Museo Historico Nacional (National History Museum)

Located beside the Plaza de Armas and next to the "Correo Central" (Central Post Office, see below). The building now housing the history museum was built by the Spanish Crown between 1804 and 1807 to be a courthouse, however, after just three years the first military junta met here in 1810 to plan the overthrow of the then Spanish Governor. Eight years later it was used as the first Congress building and then became the seat of government, until 1846 when President Bulnes moved the government to La Moneda.


Located beside the "Plaza de Armas", on the corner close to the "Correo Central". The Cathedral was built in 1785, with Italian influence in its design from the Italian architect Joaquin Toesca, who also designed La Moneda Palace. It is the FIFTH church to be on this site as the previous buildings were demolished by native Indians or earthquakes (1552, 1647 and 1730).

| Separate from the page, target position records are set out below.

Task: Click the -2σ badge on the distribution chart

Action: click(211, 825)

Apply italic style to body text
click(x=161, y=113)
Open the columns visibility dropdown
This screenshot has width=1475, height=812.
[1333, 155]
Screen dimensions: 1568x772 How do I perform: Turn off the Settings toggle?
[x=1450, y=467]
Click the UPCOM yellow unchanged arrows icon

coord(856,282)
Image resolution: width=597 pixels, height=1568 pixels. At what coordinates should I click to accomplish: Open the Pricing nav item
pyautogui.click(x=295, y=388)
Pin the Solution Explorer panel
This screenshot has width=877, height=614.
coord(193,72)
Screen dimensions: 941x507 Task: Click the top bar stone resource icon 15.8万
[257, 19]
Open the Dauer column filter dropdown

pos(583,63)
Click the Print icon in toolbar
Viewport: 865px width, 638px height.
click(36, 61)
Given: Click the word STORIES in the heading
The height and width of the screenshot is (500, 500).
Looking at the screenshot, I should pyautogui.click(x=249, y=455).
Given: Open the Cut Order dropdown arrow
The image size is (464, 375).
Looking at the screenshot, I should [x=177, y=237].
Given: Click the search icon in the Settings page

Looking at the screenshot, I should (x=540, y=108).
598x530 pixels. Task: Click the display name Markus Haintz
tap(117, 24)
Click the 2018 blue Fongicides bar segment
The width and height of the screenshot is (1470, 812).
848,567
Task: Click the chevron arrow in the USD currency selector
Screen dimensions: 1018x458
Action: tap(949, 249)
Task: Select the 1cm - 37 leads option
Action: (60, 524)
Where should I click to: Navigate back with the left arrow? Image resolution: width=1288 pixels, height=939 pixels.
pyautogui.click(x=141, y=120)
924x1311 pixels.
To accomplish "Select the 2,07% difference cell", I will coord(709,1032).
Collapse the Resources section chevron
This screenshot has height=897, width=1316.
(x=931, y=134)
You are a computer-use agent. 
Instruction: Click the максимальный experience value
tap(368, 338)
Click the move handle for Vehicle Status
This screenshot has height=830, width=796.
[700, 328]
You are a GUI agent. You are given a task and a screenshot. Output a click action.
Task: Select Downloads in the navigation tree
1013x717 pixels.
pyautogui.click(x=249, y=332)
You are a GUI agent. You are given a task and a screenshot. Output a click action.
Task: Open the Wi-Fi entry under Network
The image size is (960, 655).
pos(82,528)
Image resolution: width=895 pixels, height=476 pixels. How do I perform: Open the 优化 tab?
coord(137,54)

Correo Central (Central Post Office)

Built in 1882 on the foundations of what was previously the Governor's residence, which explains its elegant interior, which later became the Presidential Palace, during the colonial period. This building is next to the now National History Museum.

Mercado Central (Central Food Market & Restaurants)

Metro Line 2: Cal y Canto (southern exit)

The building was constructed between 1868 and 1872 with sections prefabricated in England and designed by Fermin Vivaceta for the purpose of exhibiting works of art, but it quickly became used as a market. Today the market is still active, and it is an interesting place where to eat. A number of restaurants that specialize in fish dishes surround the principal hall where one can eat and admire the fish, meat and vegetables on display amid the flurry of market activity.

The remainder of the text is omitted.